|Coordinates: Lua error in Module:Coordinates at line 668: callParserFunction: function "#coordinates" was not found.|
|Administrative region||West Macedonia|
|Municipal unit||Kato Kleines|
|Elevation||980 m (3,220 ft)|
|Time zone||EET (UTC+2)|
|• Summer (DST)||EEST (UTC+3)|
|Postal code||531 00|
Kratero is located east of the Lake Prespa National Park and is on the slopes of the Eastern Varnous mountain range. The village is at an altitude of 980 meters. Neighbouring villages include Ethniko, Kato Kleines, Ano Kleines, and Akritas. Kratero is about 20 km north of the town of Florina. It is close to the Greek border with Albania, and within one kilometer of the border with the Republic of Macedonia.
Origins of the village
Local folklore suggests that the village was first settled in the year 1330 by Christian settlers from the Mat River region of Albania. The village was originally named Rakovo in Slavic. This word comes from Rakoits and means fresh water crayfish, which were plentiful in the nearby streams. The village was named Krateron in 1928 after the Second Balkan War of 1913 when the region became part of Greece according to the Treaty of Bucharest (1913). Many residents migrated from Kratero in the 1950s to start new lives in the United States, Canada and Australia.

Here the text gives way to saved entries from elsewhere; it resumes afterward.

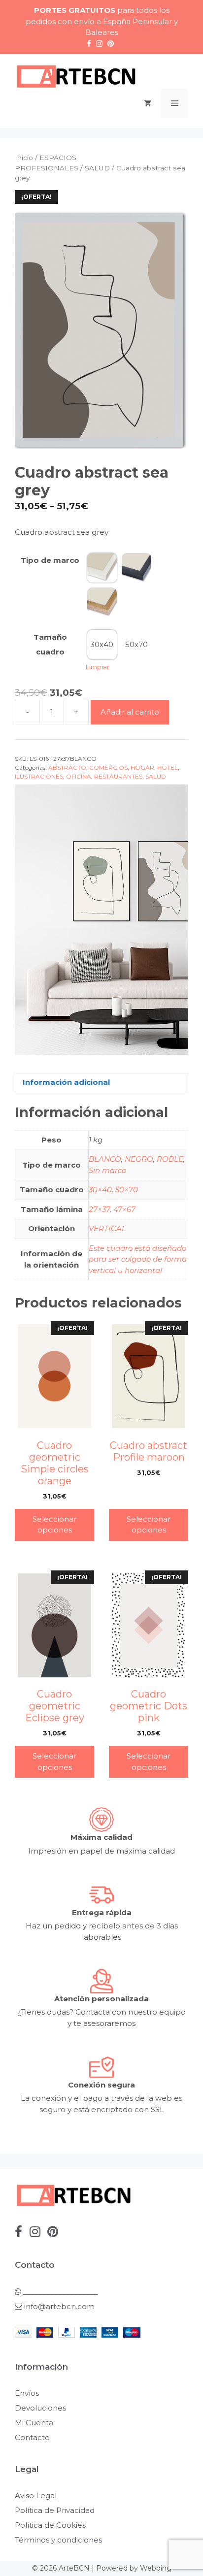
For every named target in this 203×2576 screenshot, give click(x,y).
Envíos (27, 2393)
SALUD (97, 168)
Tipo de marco (50, 560)
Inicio (24, 158)
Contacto (32, 2437)
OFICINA (78, 776)
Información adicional (66, 1082)
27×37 (99, 1209)
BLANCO (105, 1159)
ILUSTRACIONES (39, 776)
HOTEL (167, 767)
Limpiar (97, 667)
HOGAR (142, 767)
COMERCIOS (108, 767)
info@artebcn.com (59, 2306)
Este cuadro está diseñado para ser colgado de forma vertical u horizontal (138, 1259)
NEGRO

Kratero at the time of the Ilinden Uprising (1903)
The village has experienced a turbulent history as a result of its location and the strong patriarchist and Greek national identity of the population. The village was burnt down three times, once in 1903 by the Ottoman Turkish Army, in 1907 by Bulgarian bands, and in 1947 during the Greek Civil War.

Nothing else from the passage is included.